_Aim_
Pick out each line in the items below that contains the word "Select" and reproduce those lines in full.

_Data for processing_
****
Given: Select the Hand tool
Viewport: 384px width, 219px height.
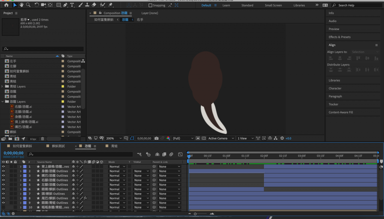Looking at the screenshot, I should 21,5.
****
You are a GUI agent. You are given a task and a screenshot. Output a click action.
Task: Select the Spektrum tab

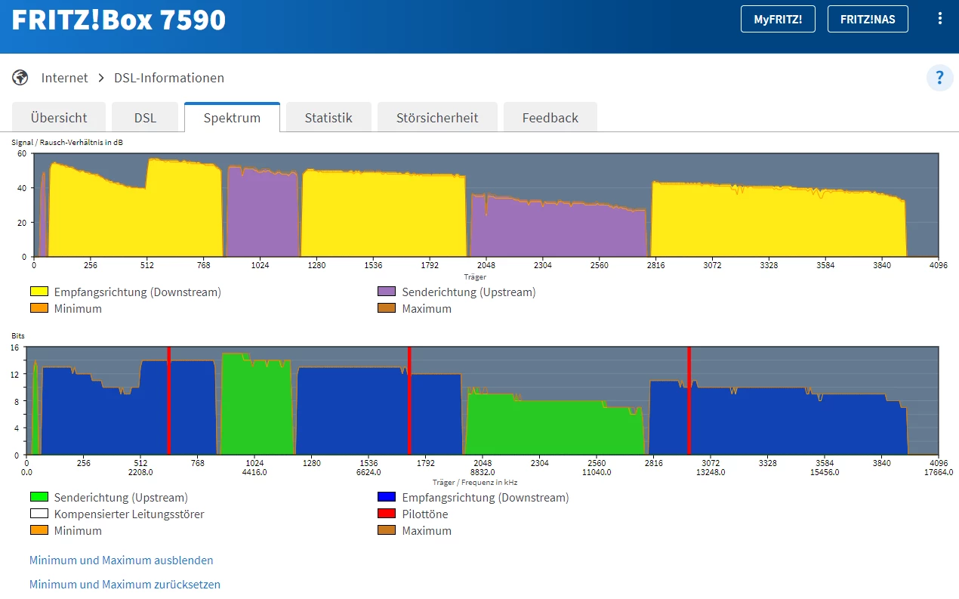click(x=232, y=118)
****
_Solution to this task_
Given: Select the Hand tool
Task: Select the Spektrum tab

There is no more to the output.